**Work required**
Please return all lines of the data below containing the string "chart".

**Dataset extract**
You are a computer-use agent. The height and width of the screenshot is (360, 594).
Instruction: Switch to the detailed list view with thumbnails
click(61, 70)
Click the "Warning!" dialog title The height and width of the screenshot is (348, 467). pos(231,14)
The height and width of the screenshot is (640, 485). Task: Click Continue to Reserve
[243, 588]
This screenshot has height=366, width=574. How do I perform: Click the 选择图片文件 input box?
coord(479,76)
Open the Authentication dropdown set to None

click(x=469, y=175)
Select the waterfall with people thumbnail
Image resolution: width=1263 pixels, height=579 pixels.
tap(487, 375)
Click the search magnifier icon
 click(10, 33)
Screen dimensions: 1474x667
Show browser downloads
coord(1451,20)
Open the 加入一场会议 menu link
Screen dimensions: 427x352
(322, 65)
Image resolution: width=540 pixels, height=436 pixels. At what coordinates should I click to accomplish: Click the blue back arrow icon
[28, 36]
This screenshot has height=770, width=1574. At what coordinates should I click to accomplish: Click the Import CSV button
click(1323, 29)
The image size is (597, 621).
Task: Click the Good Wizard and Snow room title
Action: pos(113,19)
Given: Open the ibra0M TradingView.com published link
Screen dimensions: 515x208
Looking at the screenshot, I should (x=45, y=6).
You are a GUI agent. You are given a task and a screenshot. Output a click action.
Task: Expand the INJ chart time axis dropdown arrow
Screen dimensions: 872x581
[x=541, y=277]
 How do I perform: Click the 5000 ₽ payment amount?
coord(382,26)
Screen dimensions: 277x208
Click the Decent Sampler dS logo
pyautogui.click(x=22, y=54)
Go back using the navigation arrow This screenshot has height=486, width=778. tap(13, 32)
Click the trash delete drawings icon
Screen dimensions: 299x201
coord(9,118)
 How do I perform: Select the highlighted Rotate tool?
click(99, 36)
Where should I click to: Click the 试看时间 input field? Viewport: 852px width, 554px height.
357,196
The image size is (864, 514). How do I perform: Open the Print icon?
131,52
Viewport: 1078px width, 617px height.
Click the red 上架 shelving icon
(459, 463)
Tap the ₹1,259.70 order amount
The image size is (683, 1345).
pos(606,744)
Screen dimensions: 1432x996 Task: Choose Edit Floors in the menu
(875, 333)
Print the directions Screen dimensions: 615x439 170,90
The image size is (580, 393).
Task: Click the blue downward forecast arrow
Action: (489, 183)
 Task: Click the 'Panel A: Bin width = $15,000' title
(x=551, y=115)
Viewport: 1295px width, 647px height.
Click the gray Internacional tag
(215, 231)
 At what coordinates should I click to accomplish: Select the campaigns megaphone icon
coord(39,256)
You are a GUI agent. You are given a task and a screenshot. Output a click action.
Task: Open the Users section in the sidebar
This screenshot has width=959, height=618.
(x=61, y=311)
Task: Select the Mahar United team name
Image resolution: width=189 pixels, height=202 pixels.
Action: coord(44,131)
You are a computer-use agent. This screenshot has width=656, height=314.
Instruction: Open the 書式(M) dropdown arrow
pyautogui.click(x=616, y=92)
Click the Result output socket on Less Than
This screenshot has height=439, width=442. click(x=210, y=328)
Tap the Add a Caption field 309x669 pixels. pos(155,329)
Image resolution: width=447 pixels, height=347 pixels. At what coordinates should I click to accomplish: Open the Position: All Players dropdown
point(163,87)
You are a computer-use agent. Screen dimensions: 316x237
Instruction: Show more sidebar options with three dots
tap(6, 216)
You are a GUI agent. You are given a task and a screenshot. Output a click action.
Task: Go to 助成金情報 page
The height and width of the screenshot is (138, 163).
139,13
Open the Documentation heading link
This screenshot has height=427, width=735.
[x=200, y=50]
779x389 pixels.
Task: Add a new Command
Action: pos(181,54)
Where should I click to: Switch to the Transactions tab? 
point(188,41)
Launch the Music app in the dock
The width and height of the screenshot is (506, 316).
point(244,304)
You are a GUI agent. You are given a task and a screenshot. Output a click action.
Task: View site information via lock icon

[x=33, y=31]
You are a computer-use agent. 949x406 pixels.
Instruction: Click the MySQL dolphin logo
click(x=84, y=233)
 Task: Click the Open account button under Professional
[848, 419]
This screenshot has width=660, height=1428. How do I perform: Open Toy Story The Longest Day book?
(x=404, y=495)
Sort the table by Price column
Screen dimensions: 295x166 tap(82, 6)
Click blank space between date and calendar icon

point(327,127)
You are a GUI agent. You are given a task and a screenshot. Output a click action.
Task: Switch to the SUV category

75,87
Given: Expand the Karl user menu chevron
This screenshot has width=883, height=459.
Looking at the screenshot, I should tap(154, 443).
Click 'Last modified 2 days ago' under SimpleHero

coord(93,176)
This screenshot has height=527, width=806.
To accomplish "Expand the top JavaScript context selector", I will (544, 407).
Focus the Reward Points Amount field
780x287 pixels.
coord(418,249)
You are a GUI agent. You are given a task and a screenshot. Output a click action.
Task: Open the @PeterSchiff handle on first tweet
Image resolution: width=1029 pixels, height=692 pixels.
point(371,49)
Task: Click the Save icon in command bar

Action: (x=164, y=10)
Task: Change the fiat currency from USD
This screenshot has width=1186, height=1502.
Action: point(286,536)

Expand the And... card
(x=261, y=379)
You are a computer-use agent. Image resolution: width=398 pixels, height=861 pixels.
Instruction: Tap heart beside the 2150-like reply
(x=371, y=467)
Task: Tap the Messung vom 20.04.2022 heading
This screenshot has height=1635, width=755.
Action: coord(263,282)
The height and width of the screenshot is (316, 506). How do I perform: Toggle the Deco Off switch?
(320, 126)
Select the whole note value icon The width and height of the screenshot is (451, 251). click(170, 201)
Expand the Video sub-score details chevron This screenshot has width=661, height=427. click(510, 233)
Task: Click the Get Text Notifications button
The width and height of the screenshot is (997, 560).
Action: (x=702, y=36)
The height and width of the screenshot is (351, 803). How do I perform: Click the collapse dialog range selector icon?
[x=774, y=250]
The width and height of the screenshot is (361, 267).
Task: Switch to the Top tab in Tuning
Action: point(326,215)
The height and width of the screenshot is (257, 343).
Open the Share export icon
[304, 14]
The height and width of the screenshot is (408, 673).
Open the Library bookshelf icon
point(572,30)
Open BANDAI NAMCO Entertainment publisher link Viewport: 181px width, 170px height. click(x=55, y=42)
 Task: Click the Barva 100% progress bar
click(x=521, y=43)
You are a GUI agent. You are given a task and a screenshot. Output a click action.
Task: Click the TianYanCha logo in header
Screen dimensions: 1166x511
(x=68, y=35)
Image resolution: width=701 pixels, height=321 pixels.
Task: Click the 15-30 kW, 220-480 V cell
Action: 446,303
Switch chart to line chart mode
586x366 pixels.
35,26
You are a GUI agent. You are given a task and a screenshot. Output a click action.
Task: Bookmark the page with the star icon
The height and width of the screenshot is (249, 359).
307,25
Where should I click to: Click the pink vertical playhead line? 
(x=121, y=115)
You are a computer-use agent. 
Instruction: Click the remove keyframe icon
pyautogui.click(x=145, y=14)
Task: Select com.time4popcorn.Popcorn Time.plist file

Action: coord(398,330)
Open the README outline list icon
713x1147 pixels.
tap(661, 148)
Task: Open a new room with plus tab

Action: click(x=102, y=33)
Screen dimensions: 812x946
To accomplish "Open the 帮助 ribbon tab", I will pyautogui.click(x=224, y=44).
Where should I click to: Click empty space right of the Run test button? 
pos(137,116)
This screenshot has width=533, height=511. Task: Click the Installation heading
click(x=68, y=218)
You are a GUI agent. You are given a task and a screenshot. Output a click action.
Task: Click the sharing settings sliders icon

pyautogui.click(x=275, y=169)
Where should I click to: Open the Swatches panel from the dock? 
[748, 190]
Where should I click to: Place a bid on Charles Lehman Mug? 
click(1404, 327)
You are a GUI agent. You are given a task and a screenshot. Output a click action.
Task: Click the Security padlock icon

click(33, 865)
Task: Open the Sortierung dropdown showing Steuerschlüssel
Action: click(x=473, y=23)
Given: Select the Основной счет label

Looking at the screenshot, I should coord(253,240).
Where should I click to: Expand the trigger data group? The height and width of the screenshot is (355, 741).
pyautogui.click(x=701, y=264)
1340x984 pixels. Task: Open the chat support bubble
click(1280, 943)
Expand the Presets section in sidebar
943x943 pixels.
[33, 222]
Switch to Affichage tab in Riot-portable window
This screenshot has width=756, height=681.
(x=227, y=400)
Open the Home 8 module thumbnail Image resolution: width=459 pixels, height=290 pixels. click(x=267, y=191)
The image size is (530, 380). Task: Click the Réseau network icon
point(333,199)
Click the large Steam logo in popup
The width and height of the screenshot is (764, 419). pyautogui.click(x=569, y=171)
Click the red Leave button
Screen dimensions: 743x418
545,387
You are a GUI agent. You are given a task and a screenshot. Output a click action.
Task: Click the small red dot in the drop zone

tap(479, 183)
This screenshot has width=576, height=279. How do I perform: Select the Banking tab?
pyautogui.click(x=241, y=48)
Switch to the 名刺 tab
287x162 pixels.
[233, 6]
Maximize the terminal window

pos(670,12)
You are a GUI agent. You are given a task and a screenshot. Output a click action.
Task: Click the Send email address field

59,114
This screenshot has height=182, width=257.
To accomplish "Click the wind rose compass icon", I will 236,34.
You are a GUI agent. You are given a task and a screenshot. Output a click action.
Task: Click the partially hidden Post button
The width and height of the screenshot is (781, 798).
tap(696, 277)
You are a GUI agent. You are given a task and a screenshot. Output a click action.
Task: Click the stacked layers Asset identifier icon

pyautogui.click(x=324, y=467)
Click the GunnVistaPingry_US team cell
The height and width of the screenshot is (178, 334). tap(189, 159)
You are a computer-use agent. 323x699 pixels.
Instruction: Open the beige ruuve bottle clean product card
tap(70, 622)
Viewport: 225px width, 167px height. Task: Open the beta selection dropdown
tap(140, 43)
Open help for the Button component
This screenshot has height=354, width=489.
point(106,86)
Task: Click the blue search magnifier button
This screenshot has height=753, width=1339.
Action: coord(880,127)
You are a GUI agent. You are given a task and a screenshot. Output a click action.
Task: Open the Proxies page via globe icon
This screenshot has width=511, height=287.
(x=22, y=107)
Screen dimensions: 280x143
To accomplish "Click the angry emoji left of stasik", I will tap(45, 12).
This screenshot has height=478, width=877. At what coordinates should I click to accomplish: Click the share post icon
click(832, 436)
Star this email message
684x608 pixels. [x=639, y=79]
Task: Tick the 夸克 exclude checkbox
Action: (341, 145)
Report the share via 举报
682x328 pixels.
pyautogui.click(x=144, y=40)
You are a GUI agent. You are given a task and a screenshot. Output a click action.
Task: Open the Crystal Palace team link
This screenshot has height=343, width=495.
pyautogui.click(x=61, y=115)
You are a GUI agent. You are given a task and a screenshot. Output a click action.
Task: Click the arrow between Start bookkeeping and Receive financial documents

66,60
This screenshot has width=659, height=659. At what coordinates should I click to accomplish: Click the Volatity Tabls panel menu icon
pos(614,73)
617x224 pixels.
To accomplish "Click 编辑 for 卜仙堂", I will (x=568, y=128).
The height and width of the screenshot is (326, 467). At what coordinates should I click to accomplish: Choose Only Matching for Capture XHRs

**Result of this task**
Task: Expand the INJ chart time axis dropdown arrow
Switch chart to line chart mode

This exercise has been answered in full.